How to Proofread Your Own Work Like an Expert

How to Proofread Your Own Work Like an Expert

By on Oct 14, 2015 in Publishing


You might write the best short story, article or a manuscript, and have no one realize it because good content is nothing if it is riddled with many grammar and spelling mistakes. That is why proofreading is just as important as editing the story. If you make too many grammar and spelling mistakes, the readers will not be able to read it correctly. Many writers and authors advise against proofreading your own work yourself and to get a professional to do it, but proofreading is just the next step in the creation of your book, and as such, you can do it on your own. You will only need to pay attention to a few things first.

1. Read a printed version

Reading a printed out version will help you notice more misspelled words and grammar errors. No matter how much attention you pay, if you’re proofreading on your laptop, you might get distracted, and fall in to the temptation to edit the story again. However, if you’re reading a hard copy, then you might find it easier to focus only on the grammar and spelling errors, instead of worrying about the plot or characterization. After you’re done, when you edit your work on the computer, you will get the opportunity to do another round of proofreading, and that will help you get the best results.

2. Find your read-through method

The goal here is to find the way that enables you to read through your work with enough focus not to miss an error, while not get distracted by the story. But the good thing is that you can read in any manner you want. For example, some writers say that reading a page backwards, starting from the last sentence and working upwards to the first sentence on the page helps them find more mistakes, while others read the sentences in one paragraph in reverse order. No matter which method you choose, however, you have to pay attention to…

3. Long sentences

And especially pay attention to sentences that are constructed by many sections and contain numerations. Even if the pace in that section of your book is slow and allows longer sentences, you need to find those that are really long. If a sentence is too long, it might be difficult to follow, especially if you’re numerating more than three things. Find those sentences and break them down into shorter, clearer sentences to ensure the reader doesn’t get tired trying to follow them.

4. Take notes

Make sure to take notes while you proofread. Mark down the words you use the most, and try to replace them with their synonyms where you can. Make note of your most common mistakes. For example: if you tend to write “they’re” when you mean “their”, note it down. Be aware of your common mistakes and typos, because that will make it easier to spot them. Additionally, if you’re unsure of the spelling of some words, write them down, and look them up – but later. Don’t look up words in the dictionary (or online) as you are reading through your work. That will only make it easier for you get distracted and lose your focus.

5. Stay focused

Staying focused throughout the proofreading process is very important. If you find your thoughts drifting away, it might be better to stop, take a break, and come back later. Proofreading is a lot more mechanical than it seems – you’re simply looking for misspelled words and grammar errors. After a while, it can get boring, which is why stopping for a break is better than pushing through to the end. If you trudge through your work, be it a short story, or a very long novel, while you might proofread, you might not proofread effectively, and therefore your effort would be for nothing. It might take you a bit longer to proofread if you stop every time you lose focus. However, it’s worth it, because this way you will be certain that the proofreading has been effective.
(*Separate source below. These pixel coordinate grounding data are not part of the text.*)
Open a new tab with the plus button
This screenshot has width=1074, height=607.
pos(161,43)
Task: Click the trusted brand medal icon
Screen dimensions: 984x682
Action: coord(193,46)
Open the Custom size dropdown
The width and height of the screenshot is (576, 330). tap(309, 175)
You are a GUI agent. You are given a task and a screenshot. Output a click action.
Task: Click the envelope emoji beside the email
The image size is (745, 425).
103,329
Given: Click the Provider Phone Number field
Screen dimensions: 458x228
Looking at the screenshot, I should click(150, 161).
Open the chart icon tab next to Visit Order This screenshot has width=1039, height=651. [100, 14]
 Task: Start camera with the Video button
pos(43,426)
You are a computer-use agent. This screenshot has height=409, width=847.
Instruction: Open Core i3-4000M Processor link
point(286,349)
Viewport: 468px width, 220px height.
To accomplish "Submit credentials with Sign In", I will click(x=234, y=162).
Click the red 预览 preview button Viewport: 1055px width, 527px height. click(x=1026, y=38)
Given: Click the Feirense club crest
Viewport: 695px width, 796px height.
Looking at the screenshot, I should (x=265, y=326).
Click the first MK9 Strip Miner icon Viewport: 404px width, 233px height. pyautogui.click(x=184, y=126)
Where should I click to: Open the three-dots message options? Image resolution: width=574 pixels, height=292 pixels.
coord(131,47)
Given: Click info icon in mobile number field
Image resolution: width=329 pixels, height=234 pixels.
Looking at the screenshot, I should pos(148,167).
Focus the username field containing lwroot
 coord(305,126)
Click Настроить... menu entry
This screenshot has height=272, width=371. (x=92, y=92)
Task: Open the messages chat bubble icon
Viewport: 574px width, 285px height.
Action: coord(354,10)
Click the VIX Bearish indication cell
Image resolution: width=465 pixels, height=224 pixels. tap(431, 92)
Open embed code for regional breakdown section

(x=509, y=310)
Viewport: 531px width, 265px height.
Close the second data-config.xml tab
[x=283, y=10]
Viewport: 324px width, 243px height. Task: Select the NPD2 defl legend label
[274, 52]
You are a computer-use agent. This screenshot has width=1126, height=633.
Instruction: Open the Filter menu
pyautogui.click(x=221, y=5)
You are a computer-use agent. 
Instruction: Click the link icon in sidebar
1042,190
Image credit: Brent Hellickson on flickr and reproduced under Creative Commons 2.0

Georgina Roy wants to live in a world filled with magic. As an art student, she’s moonlighting as a writer and is content to fill notebooks and sketchbooks with magical creatures and amazing new worlds. When she is not at school, or scribbling away in a notebook, you can usually find her curled up, reading a good urban fantasy novel, or writing on her laptop, trying to create her own.


    1 Comment

  1. Hi Georgina,

    I’m huge on reading my work out loud. Fab way to hear errors that may go unnoticed by the eyes. Super insights here.